When Is Euthanasia Compassion?

I truly believe in the value of life…but this last week hit me with a question.
This weekend a member of a good friend of mine’s family died from a 20 year battle with cancer. And as I spoke words of consolation to him, he said something to me that caught me a little by surprise. He said, “I prayed for this.” The end was a relief. It seemed strange at first that anyone would pray for someone to die. Yet this is what my friend had done. His family member was deeply suffering and any semblance of life had long since passed. I could see the sense of relief in my friend’s eyes that the suffering had ended.
And then over the weekend I picked up Donald Miller’s new book, A Million Miles In A Thousand Years. (A review is coming but I will say this. It is his best and most mature work to date.) In the book Don shares a story about how a good friend lost his wife, and that the suffering in the end was truly hard. I literally read this the day before I met my friend. The two events seemed to press on me.

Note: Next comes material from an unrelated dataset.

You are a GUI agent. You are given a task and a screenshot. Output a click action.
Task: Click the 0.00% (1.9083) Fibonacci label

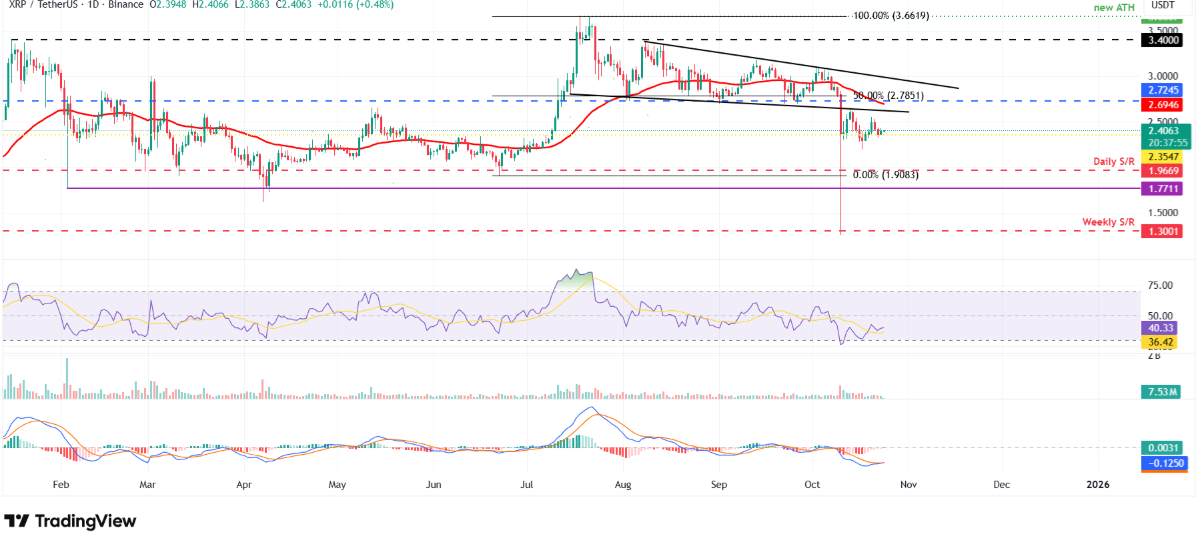coord(885,174)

And then today I came home to find out that a friend on my street is in a coma. She is literally on her death bed waiting to die after a second and brutal battle with cancer. She is married and has two daughters and has chosen to stay home for the last moments of her life. The nurses don’t expect her to live longer than today. And then a friend of mine who makes me sandwiches at the grocery store, struck up a conversation because she knew knew the family. She shared how her own father had gone through the same experience.
Three days in a row, the same situation seemed to compound. And what seemed to flow through each of these conversations was the pain of seeing the person suffer. We just want it to end. These events flowed into my own thoughts ans conversations. I remember my grandmother literally wasting away from colon cancer because she couldn’t eat. I was seventeen at the time and I remember my parents asking me to pick her up the day before she dies and carrying her from the couch to her bedroom. I could feel nothing but skin and bones. My heart broke that day in a way I had never experienced before. It was the first time I literally felt death.
As I sit here writing this post, I am aware that in the midst of suffering, questioning the legitimacy of when to end the suffering isn’t so easy to navigate. Until we have experienced the depth of that suffering, it seems like such an easy question. The questions that cross our mind when the very existence of someone we love is ONLY suffering, then the act of ending that suffering seems like an act of love.
Yet I completely understand the response. Who are we to play God? Who are we to take the one thing that only God can give? I personally hold that love is best expressed in the heroic act of giving a life instead of taking one, so these moments truly throw a wrench into things.
I came to the realization today that I just don’t know.
FYI, I am interested in your thoughts on this subject but given the subject I fully expect you to begin with compassion.